Fehlende Beitragsfreistellung ohne Abzug 

Bei den 55-Jährigen gibt es keinen sehr gut eingestuften Tarif, aber 22 gute Angebote, befand Finanztest. Am besten schnitten dabei DFV (Deutschlandpflege Flex), DKV (PTG), HanseMerkur (PGA; PGS) und HUK-Coburg (PMvario) ab – je mit Note 1,6. Auch hier bieten von den Besten wieder nur die DFV eine Beitragsfreistellung im Pflegefall schon ab Pflegegrad 1. Bei der HUK-Coburg soll man dies ab Pflegegrad 4 vereinbaren können, heißt es in der Fußnote. Ob dies extra kostet oder nicht, sagt der Test nicht, der im Internet immerhin die vollständigen Bezeichnungen aller untersuchten Tarife auflistet.

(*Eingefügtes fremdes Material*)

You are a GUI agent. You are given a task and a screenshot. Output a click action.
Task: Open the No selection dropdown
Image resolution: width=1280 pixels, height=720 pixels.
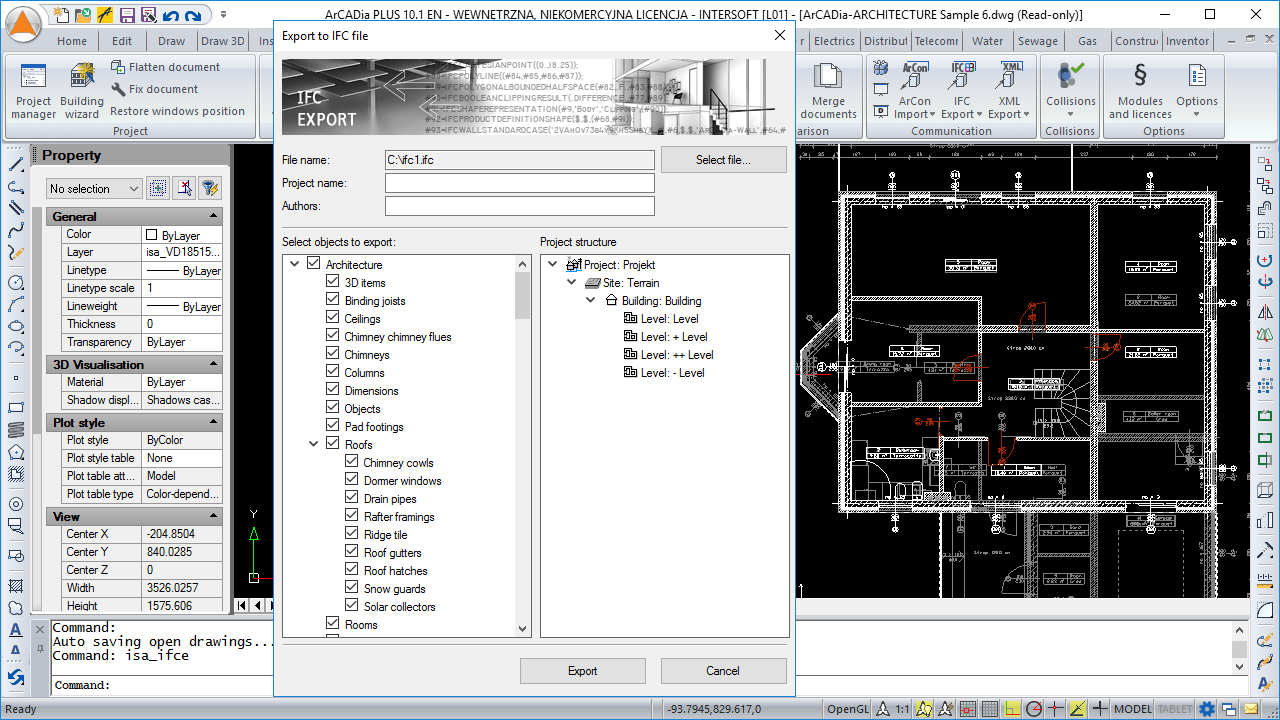coord(95,189)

„Es ist nicht verkehrt, wenn Berater sich die Bilanzen und die finanzielle Solidität der von ihnen ins Auge gefassten Gesellschaften anschauen“, rät Bert Heidekamp, Inhaber der Kanzlei Heidekamp für Versicherungsvermittlung und Investmentberatung in Berlin. „Wesentlich wichtiger sind aber die Bedingungen“, sagt Heidekamp, der auch als Analyst und Sachverständiger für biometrieche Vorsorgeprodukte („Fairtest“) arbeitet.

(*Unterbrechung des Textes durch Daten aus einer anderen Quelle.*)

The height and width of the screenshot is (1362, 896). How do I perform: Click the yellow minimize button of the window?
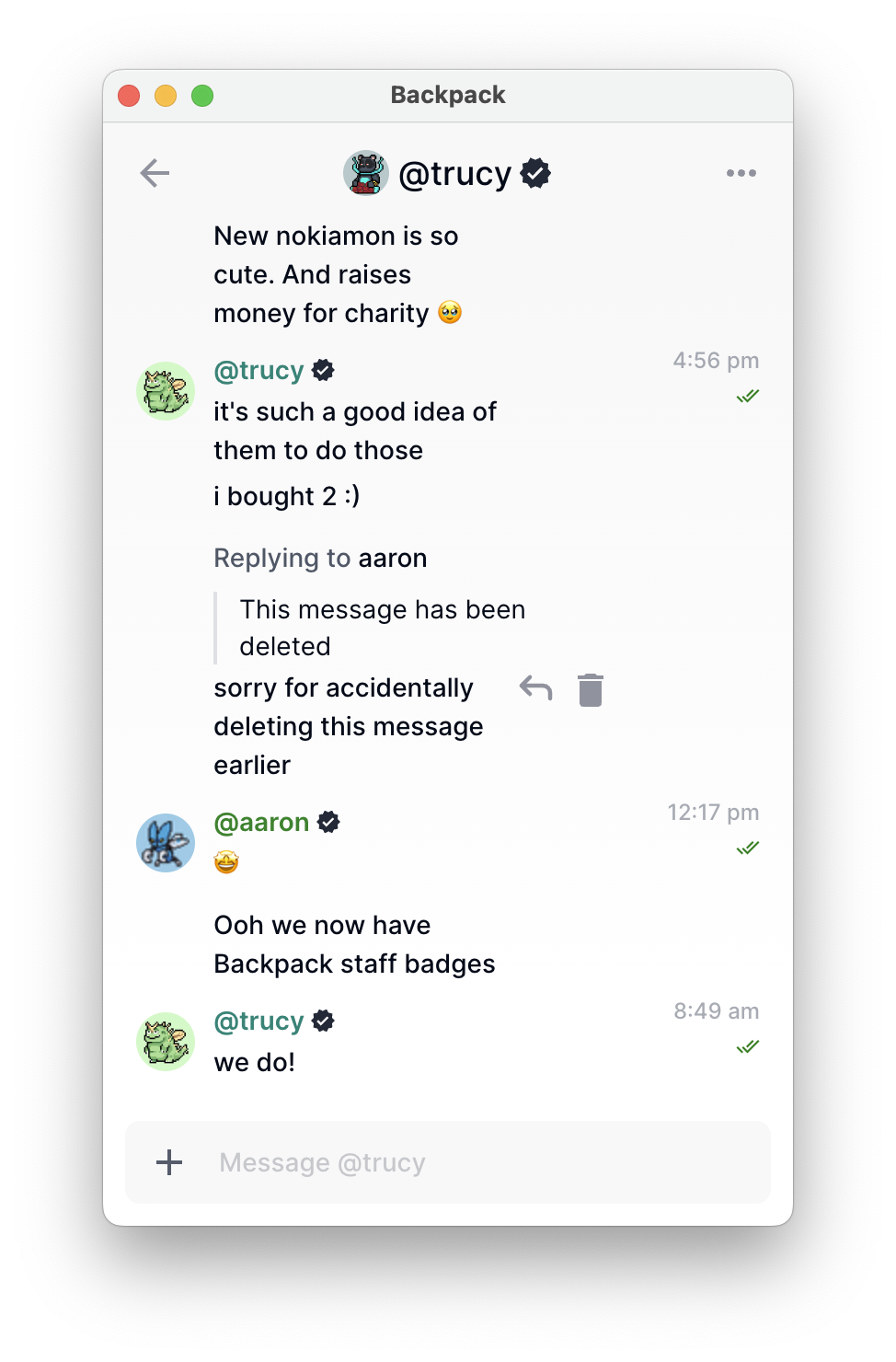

Beim Vergleich zählen „als erstes die Bedingungen, und erst danach Leistungshöhe, Prämie und Unternehmenskennzahlen“, so Heidekamp. Es gebe nichts Schlimmeres als die Situation, dass der Versicherer im Pflegefall nicht zahlt, so der Makler, der seine Testmethodik also genau umgekehrt zu Finanztest aufbaut. Damit setzt sich die Kritik von Maklern an den Testmethoden von Finanztest fort. Im Vorjahr war unter anderem die Bewertung von Berufsunfähigkeits-Tarifen (procontra berichtete) und von PKV-Tarifen (procontra berichtete) bemängelt worden.

Bei Vorerkrankungen schauen Versicherer genauer hin

Die jetzige Untersuchung der Warentester geht an anderer Stelle erfreulich tief und zeigt, dass es Menschen mit Vorerkrankungen schwerer haben, sich für den Pflegefall zu versichern. Oft müssen sie mehr bezahlen oder werden ganz abgelehnt. Einige gut bewertete Tarife sind strenger bei der Gesundheitsprüfung. Wer gesund ist, kann diese wählen. Wer aber bereits unter Erkrankungen leidet, sollte auf Anbieter ausweichen, die weniger restriktiv vorgehen.

Finanztest gab dabei für 55-Jährige vor, an Arthrose im Knie, leichtem Bluthochdruck und leichtem Übergewicht zu leiden. Ergebnis: Nur 19 von 27 Gesellschaften bieten überhaupt einen Vertrag. Besonders streng waren in der Risikoprüfung DKV (60 Prozent Risikozuschlag) und R+V (44 Prozent Zuschlag).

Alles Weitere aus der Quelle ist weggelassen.